• _Work task_
Take every line from the data that has the word "computer" in it.
::::
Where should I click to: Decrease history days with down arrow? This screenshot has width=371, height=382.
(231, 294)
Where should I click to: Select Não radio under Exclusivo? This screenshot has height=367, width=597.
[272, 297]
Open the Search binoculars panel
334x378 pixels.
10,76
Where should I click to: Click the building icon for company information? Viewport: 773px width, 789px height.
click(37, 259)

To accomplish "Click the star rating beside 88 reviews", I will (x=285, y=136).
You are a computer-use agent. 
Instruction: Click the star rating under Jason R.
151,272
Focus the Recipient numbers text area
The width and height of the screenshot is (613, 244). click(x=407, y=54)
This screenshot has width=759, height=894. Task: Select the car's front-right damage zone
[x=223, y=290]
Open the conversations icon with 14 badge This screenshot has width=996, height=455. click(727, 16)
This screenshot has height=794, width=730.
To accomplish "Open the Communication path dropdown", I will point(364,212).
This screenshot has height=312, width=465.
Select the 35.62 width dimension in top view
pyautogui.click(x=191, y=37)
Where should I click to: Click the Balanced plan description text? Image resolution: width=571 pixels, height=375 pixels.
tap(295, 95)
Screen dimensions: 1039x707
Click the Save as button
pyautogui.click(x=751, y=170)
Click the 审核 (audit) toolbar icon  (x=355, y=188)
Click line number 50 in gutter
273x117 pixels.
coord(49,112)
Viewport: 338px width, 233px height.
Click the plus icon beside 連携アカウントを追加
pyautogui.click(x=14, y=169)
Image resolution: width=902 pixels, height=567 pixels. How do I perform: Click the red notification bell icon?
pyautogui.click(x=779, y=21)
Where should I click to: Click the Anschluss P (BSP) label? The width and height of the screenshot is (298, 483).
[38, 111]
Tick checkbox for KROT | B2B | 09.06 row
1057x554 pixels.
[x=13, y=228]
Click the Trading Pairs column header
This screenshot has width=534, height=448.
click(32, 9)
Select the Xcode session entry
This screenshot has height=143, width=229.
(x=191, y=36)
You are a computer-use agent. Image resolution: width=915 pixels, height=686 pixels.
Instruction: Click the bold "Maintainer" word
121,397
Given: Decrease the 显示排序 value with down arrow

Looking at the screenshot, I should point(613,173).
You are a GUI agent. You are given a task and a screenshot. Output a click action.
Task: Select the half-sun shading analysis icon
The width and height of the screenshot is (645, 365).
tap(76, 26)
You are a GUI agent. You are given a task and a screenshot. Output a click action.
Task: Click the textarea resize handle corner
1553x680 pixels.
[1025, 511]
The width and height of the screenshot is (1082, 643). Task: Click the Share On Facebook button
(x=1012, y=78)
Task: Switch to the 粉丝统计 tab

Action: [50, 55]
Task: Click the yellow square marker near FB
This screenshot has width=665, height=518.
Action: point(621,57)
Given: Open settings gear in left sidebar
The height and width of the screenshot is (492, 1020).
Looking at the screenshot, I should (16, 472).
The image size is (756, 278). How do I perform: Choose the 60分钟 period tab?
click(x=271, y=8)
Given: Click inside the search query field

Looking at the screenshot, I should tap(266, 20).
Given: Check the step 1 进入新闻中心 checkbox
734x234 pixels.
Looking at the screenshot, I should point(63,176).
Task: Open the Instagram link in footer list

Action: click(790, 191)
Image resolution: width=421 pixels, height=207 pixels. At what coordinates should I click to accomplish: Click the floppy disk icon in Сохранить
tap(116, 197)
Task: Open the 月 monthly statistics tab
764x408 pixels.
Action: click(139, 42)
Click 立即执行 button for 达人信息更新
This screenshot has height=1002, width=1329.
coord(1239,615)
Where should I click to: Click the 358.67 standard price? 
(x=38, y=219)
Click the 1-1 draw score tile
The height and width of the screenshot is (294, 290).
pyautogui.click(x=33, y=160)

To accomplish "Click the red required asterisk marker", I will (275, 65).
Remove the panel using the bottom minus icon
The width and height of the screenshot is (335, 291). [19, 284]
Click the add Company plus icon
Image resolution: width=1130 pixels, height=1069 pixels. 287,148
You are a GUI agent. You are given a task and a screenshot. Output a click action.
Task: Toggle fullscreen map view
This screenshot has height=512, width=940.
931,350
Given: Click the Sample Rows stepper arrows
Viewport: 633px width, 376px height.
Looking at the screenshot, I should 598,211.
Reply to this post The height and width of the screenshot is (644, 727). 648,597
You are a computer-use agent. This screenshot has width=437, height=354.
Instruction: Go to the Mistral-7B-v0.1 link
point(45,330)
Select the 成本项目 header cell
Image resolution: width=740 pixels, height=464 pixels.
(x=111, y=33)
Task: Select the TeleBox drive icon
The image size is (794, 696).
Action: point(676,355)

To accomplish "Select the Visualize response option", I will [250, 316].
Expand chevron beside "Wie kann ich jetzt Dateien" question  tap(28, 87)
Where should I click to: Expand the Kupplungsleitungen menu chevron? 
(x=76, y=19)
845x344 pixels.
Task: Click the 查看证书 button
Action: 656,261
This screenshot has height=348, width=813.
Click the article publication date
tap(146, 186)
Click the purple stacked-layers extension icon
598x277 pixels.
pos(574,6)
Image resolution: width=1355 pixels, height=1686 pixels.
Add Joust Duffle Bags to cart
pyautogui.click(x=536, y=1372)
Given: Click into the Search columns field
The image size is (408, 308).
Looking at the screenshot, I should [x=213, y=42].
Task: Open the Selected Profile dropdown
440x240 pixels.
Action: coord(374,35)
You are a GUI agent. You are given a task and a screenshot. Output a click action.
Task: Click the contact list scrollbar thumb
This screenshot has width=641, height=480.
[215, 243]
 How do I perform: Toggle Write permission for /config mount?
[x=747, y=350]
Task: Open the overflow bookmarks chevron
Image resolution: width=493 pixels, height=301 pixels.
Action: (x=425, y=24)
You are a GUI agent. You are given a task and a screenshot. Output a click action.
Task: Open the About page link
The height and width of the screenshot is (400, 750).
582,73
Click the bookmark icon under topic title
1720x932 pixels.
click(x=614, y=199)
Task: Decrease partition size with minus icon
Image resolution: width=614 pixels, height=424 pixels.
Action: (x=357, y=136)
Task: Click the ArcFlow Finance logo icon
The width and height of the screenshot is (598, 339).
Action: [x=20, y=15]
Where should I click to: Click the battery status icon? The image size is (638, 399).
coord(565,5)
::::
• _Solution for this task_
You are a computer-use agent. 
You are a computer-use agent. Image resolution: width=915 pixels, height=686 pixels.
You are a computer-use agent. This screenshot has width=437, height=354.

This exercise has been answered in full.